I have used instant dry milk in hot process and rebatching, adding it after the cook.  It makes a smoother soap.  I imagine yogurt would do the same.  Depending on how big the batch is, I suggest adding no more than 1/4 cup per pound of soap.  Add it after the cook, right before pouring.


----------



## msunnerstood (Jan 4, 2020)

I use powdered yogurt mixed with a bit of oil. About 2 Tablespoons PPO. You have to be careful to add it no hotter than 187 or it will turn your batter brownish. Whether you choose powdered or fresh let it sit a few minutes after you stir it in with the lid on your crock pot.

I have also found adding a few tablespoons of hot sugar water helps too.


----------



## Dawni (Jan 5, 2020)

I use yogurt (room temp) when I want swirls. Works better than sodium lactate in my opinion. I add it when I've already split my batter for colors, so in my case, it's the last thing to go in.

Depending on your recipe (I noticed it works wonderfully for some and so so for others) you should be able to manage 3-4 colors.

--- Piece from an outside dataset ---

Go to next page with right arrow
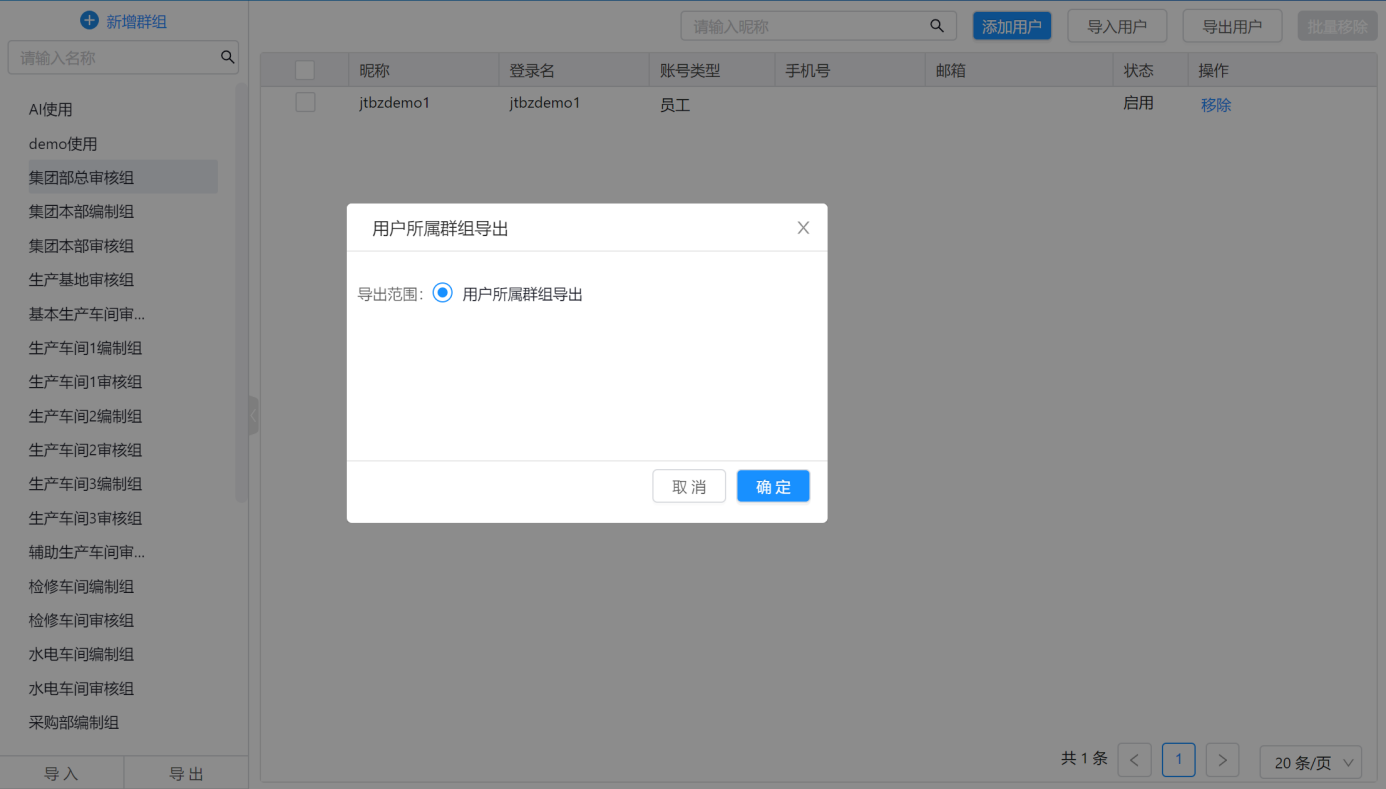Screen dimensions: 1386x789 point(1222,761)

I think, whether you're using yogurt or not, it's important to not let your batter cool too soon. When I'm doing more than 2 colors I sit my containers in a hot water bath.


----------



## DeeAnna (Jan 5, 2020)

I'm not any kind of HP expert, but the HP I've done has been more fluid and smooth looking when I've added a little yogurt at the end of the cook. I agree with Dawni that yogurt works better than adding sodium lactate or adding nothing.

The few times I've rebatched soap, I've dissolved some dry milk in a little water to make a thick fluid paste. When added at the end of the heating period, the milk paste has been helpful too. I haven't compared this milk paste versus yogurt in HP to know if one is better 'n the other.


----------



## AliOop (Jan 5, 2020)

In an effort to learn how to get fluid HP batter, I purchased an ebook by a person who claims to have invented that process. It was ok, but very repetitive without much substance for the price. It called for rote following of specific steps with specific ingredients, which isn’t my style but seems to work for many who follow this person.  

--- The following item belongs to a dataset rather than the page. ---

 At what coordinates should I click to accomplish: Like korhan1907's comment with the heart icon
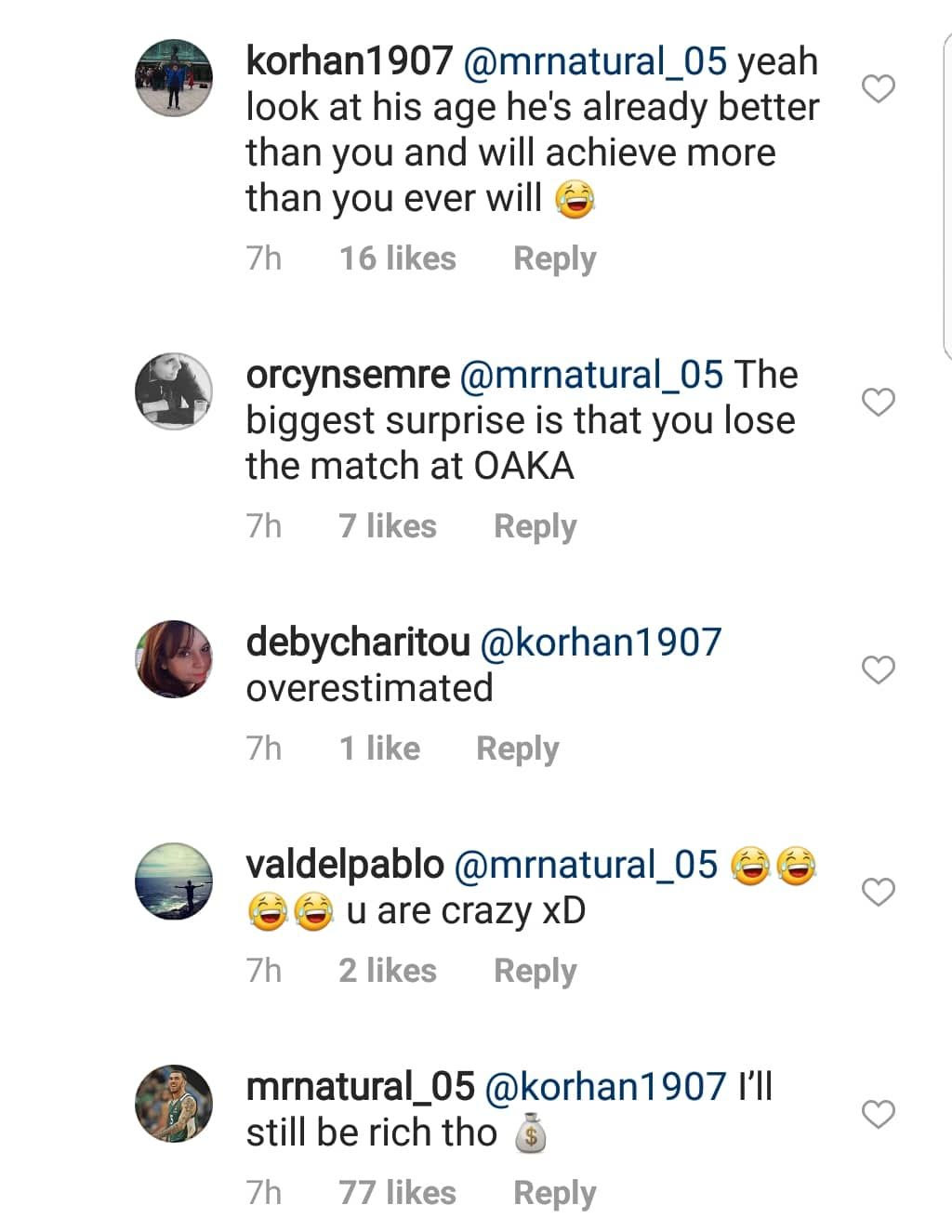coord(879,88)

I then purchased another e-book from UltimateHPSoap that was much more helpful to me, bc it explained the science, offered ingredient alternatives, and taught me how to formulate my own recipe so I wasn’t as reliant on advice from others. Probably most of that knowledge could be gleaned for free by lots of Internet sleuthing and study, but I for one found it worth the price of admission to have it in one place where I could refer back as needed. YMMV. 

I’m still not great with swirls, but that’s true whether I’m doing CP or HP. The problem is lack of artistic skills, not knowledge. I just can’t make my hands do what my head imagines.  Heck, I can’t even cut my soap straight with a wire cutter, although it is much better than when I used to cut it with a pastry blade. 

But back your your question, I do add SL and find that also adding full-fat plain yogurt, any non-accelerating EO, and some of my super fat post-cook does smooth out my batter. Colors are first dispersed in hot sugar water or slightly warmed oil, depending on their usage directions. 

I buy a big tub of full-fat Greek yogurt at Costco, where I also find reasonably-pried OO, CO, and AO. The yogurt often goes bad before I use it all, but it is still cheaper than buying small quantities of plain yogurt at other stores. 

HTH


----------



## cmzaha (Jan 5, 2020)

I do not hp or rebatch often, but when I do I like to mix milk or yogurt powder in a little sugar water adding it in after cooking or melting down is finished. I find sugar water also helps smooth out the batter. Sugar is one of the solvents when making clear soap.


----------